Given data
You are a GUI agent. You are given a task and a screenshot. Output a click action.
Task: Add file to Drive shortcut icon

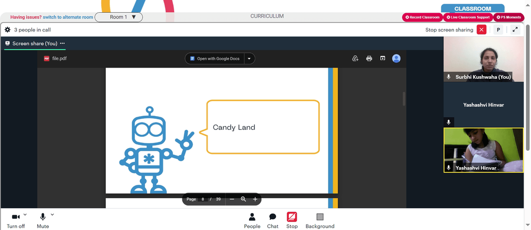(355, 59)
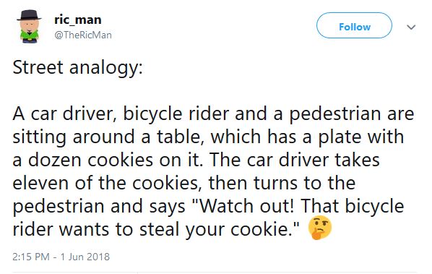Click the quoted phrase 'Watch out!'
This screenshot has height=274, width=432.
pyautogui.click(x=244, y=206)
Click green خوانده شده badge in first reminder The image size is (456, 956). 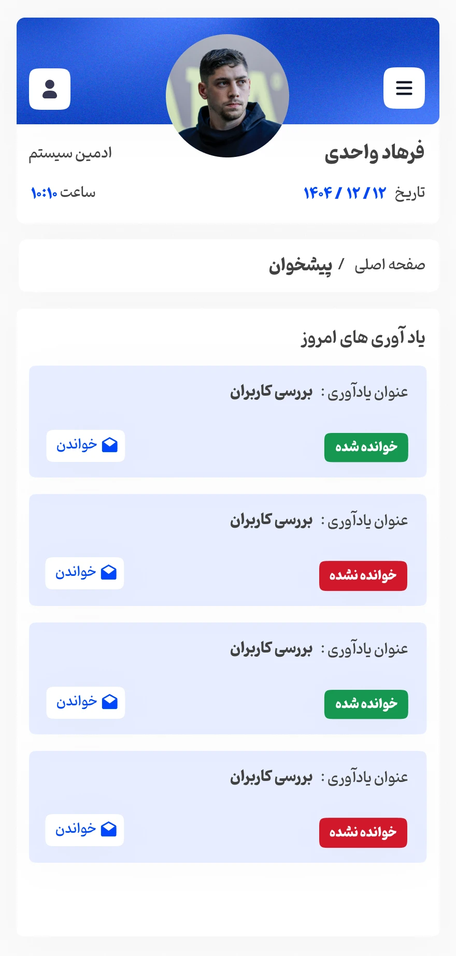pyautogui.click(x=366, y=447)
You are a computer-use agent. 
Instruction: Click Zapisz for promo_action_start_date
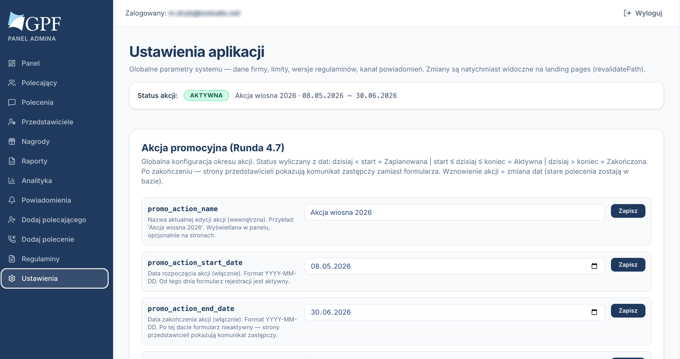(628, 265)
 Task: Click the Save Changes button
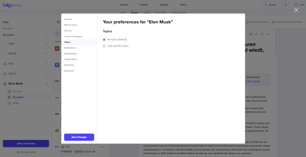(x=79, y=137)
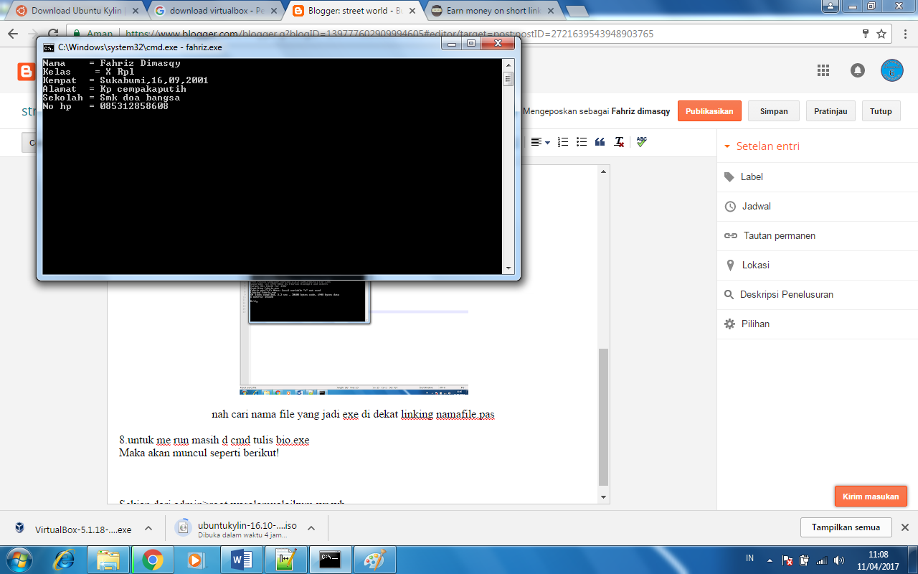Open Paint from the taskbar
This screenshot has width=918, height=574.
click(x=374, y=559)
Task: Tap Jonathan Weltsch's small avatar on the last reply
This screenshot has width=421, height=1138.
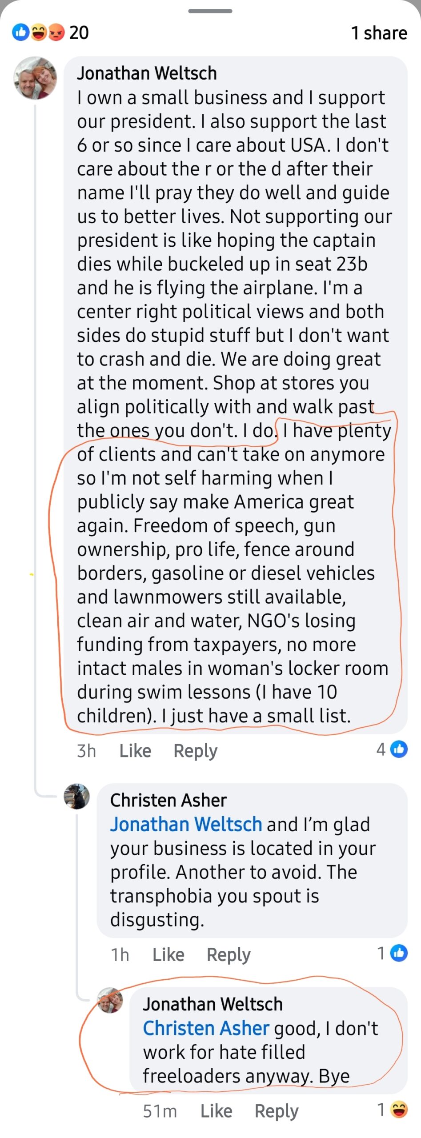Action: [x=110, y=1000]
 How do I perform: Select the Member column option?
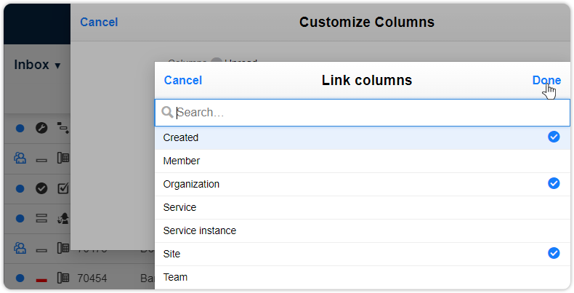click(x=363, y=161)
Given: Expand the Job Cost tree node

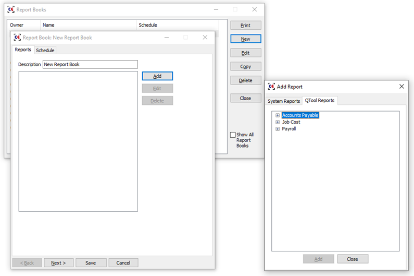Looking at the screenshot, I should coord(278,122).
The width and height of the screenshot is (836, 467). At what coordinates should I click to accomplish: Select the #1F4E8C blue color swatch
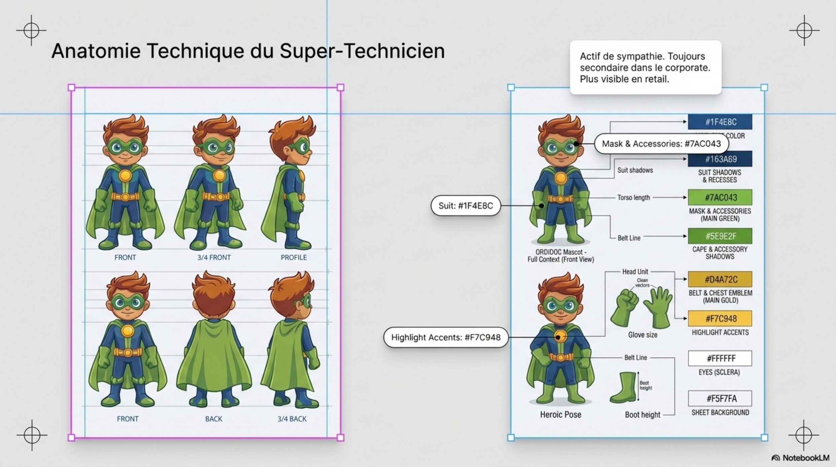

The problem
Gather every line in the data above that contains the word "Select".

Task result
 How do I perform: Select the Member column option?
The width and height of the screenshot is (836, 467). At what coordinates should I click to accomplish: Select the #1F4E8C blue color swatch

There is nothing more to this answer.